▶ Supplied records
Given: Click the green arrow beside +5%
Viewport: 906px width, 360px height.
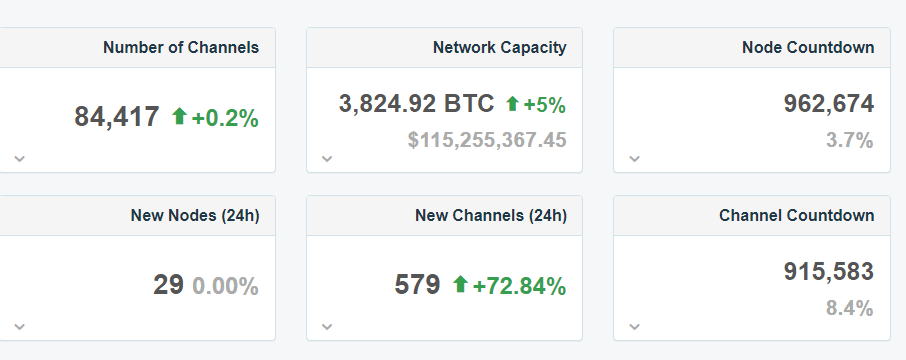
* * *
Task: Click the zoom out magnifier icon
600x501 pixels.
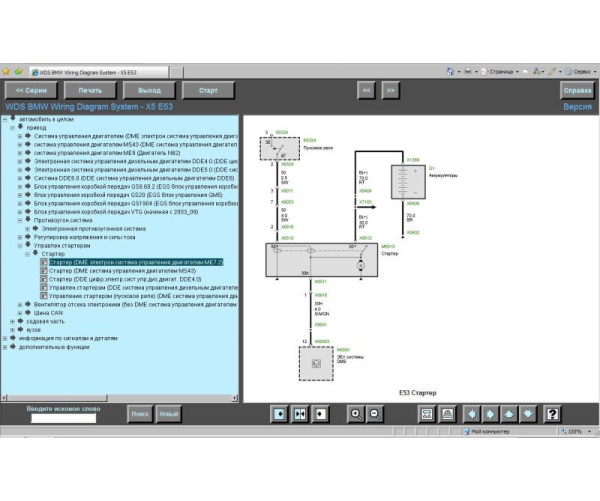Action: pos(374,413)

▶ About this exercise
Each line in the entries above, starting at the line with "Given: Click the green arrow beside +5%" and ending at the line with "Viewport: 906px width, 360px height.", is to be printed exactly, and only those lines.

▶ Answer to this task
Given: Click the green arrow beside +5%
Viewport: 906px width, 360px height.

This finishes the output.